Page excerpt:
# # # # # # #
HANGSAMAN gave me the answer to my problem with my story. I needed to change my narrative voice! I’m attempting (bumbling) to use a few of the techniques I identified in HANGSAMAN. This approach, to identifying and then practicing with different techniques, is the most valuable writing lesson I absorbed out of all of my writing seminars, workshops, and classes. I owe thanks to the Writers Studio in NYC for that – it has changed my writing for the better. The trick, of course, is to practice until I find my own way of employing the technique; my goal is not to be a pastiche of other writers. This is one of the more advanced narrative personas I’ve ever tried to employ. I’ve spent nine years honing my craft, and you know what? I’ve grown! I can aspire to (bumble at!) using Jackson’s techniques. The writer I was in 2005 couldn’t even have attempted this, and probably couldn’t have identified the technique, although surely I would have felt the tingle of rightness in HANGSAMAN. Reading feeds me as a writer, and practicing my craft allows me to feed you, my readers. My lifeless story is being revived. I look forward to sharing it with you later this year.

Now, though, I have a big announcement about a different story!


MIXED MEDIA, my surreal short story, goes live on JULY 17th!! It will be free to read as a PDF from my blog – always! If you want the convenience of Kindle Whispernet delivery, it’ll cost you .99 cents. Please support me by reading, sharing and reviewing!

DIY Book Covers, Fiction Template #17

A Surreal Short Story, with a Cover You Helped Design!

The Blurb

Mario Santa Maria is an artist who has lost his dreams – literally. Insomnia, unemployment, and a failing relationship are his lot. Things are going badly, and then things get strange. On a visit to the Vos Modern Art Museum, Mario discovers he has the ability to intercept the communication between art and a viewer. MIXED MEDIA is a surreal tale of masterpieces, Delphic sugar cubes, and the promise of new perspectives.
# # # # # # #
Tasks to carry out:
1. Translate this sentence from the blog post into Spanish: "My lifeless story is being revived."
2. Condense the blog post's paragraph beginning "Mario Santa Maria is an artist" into a short bulleted list that keeps its main facts.
3. Update the blog post from "DIY Book Covers, Fiction" to "of new perspectives.", replacing "Insomnia" with "Sleeplessness".

Stored records:
# # # # # # #
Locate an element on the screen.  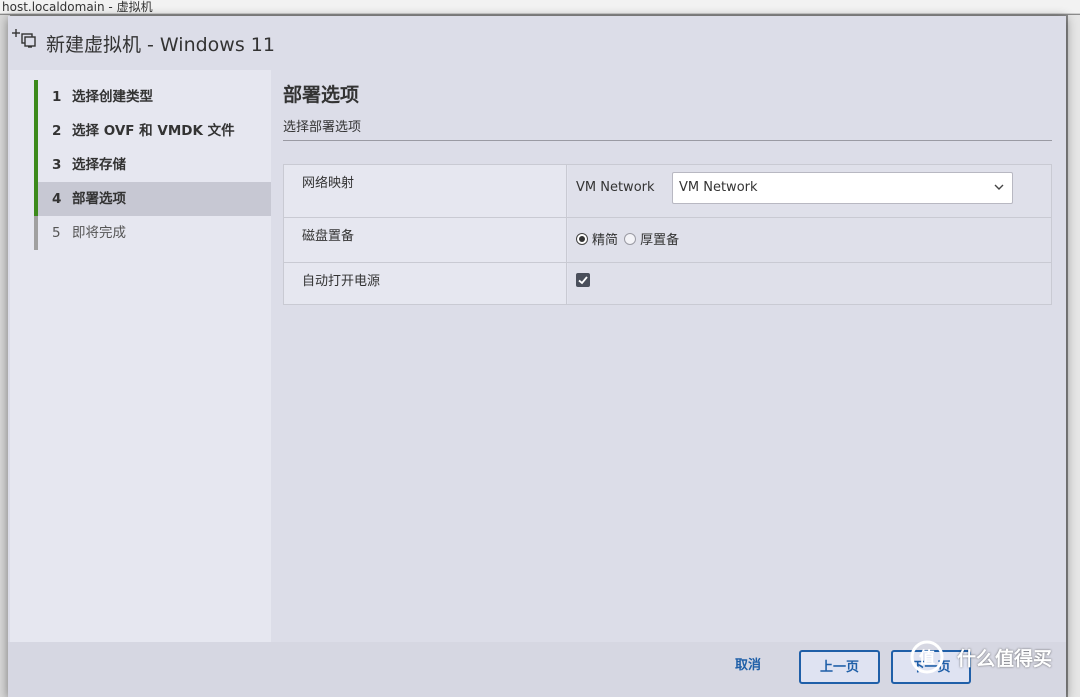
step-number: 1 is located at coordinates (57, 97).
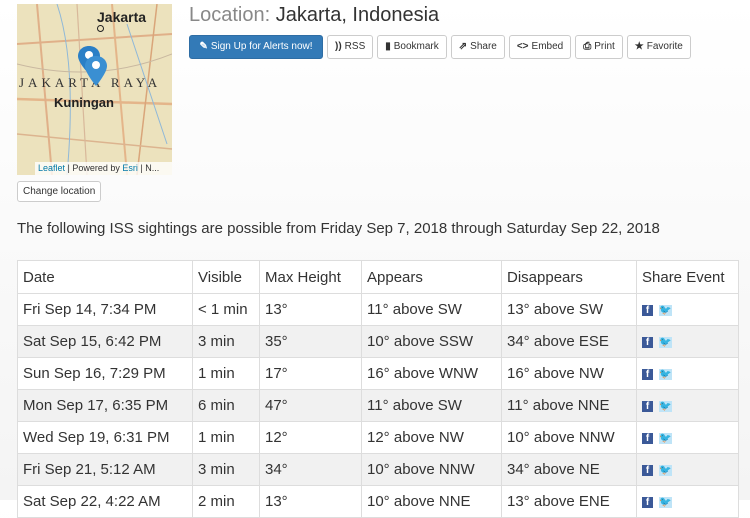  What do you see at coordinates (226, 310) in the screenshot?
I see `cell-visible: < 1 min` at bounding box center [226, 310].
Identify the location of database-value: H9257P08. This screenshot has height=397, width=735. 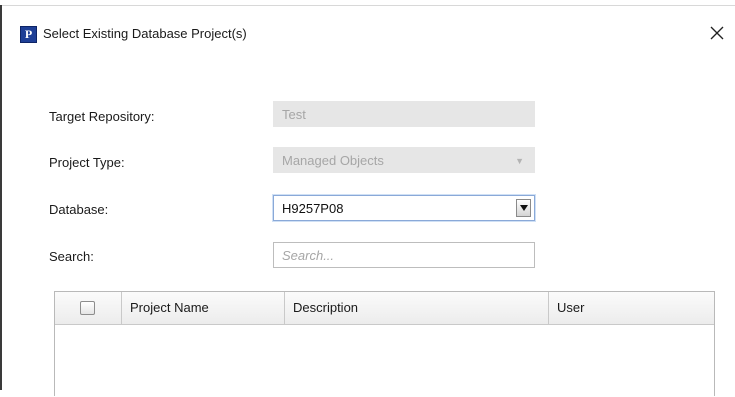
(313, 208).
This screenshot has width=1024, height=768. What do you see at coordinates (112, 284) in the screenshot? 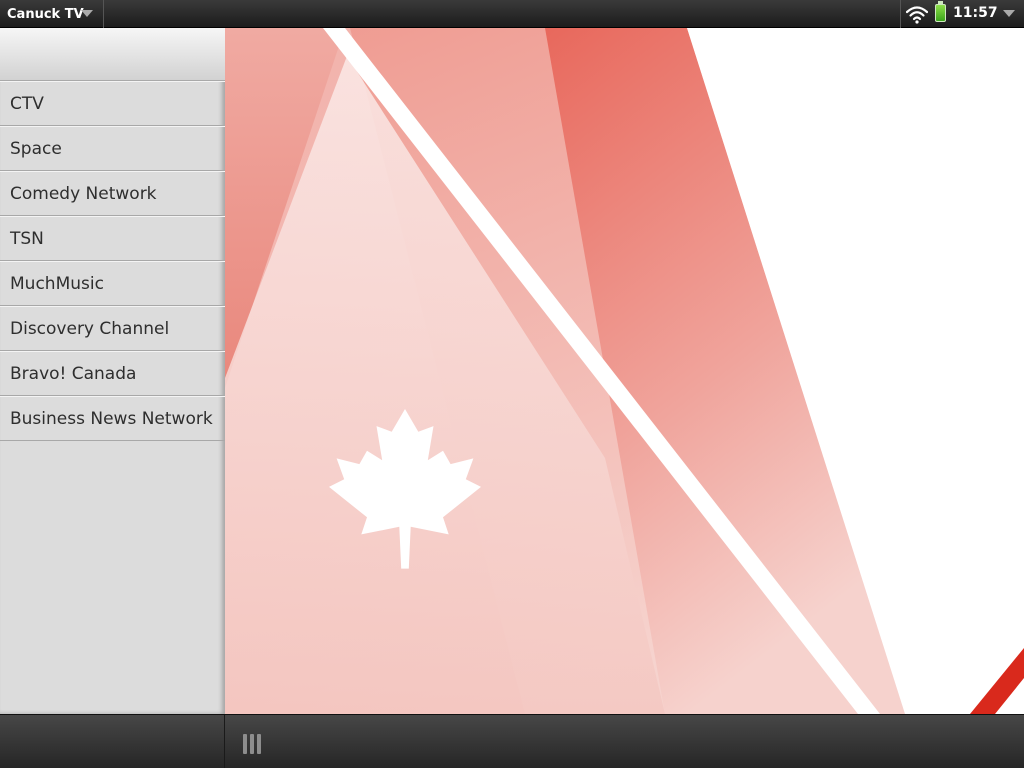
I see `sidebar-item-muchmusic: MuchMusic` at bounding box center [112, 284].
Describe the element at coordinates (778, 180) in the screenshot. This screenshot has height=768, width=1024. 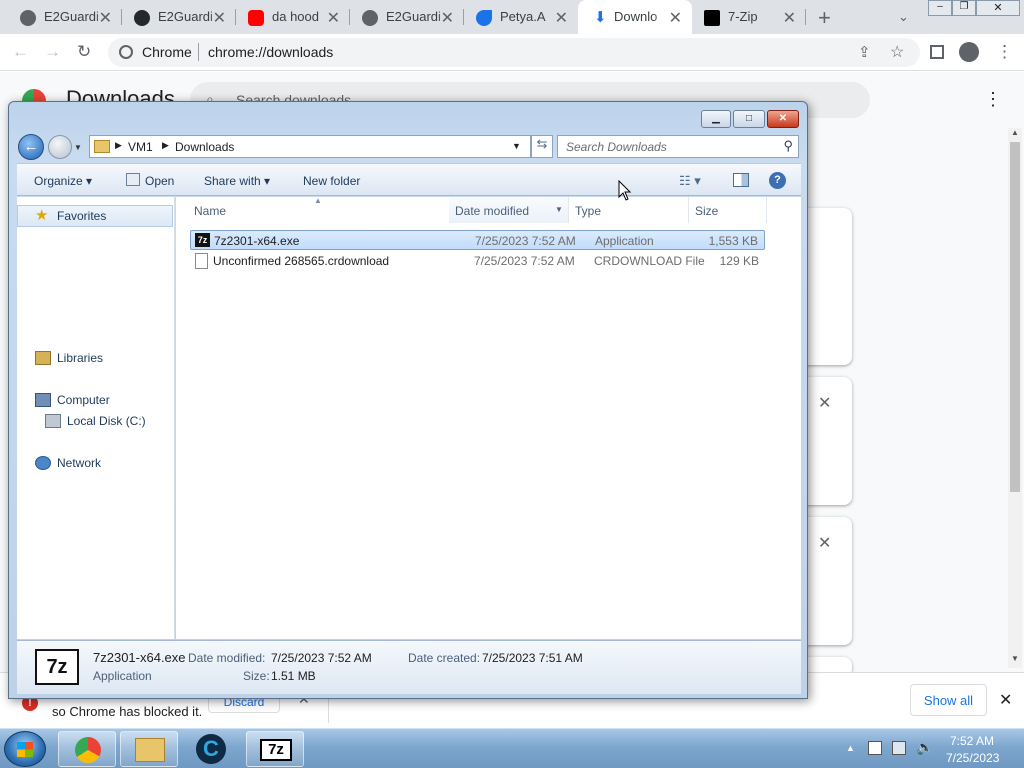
# # # # # # #
Responses to the exercise:
1. Mi relato sin vida está siendo revivido.

2.
- Mario Santa Maria is an artist who has literally lost his dreams.
- He suffers from insomnia, unemployment, and a failing relationship.
- Things go badly, then turn strange.
- At the Vos Modern Art Museum, he discovers he can intercept the communication between art and a viewer.
- MIXED MEDIA is a surreal tale of masterpieces, Delphic sugar cubes, and the promise of new perspectives.

3.
DIY Book Covers, Fiction Template #17

A Surreal Short Story, with a Cover You Helped Design!

The Blurb

Mario Santa Maria is an artist who has lost his dreams – literally. Sleeplessness, unemployment, and a failing relationship are his lot. Things are going badly, and then things get strange. On a visit to the Vos Modern Art Museum, Mario discovers he has the ability to intercept the communication between art and a viewer. MIXED MEDIA is a surreal tale of masterpieces, Delphic sugar cubes, and the promise of new perspectives.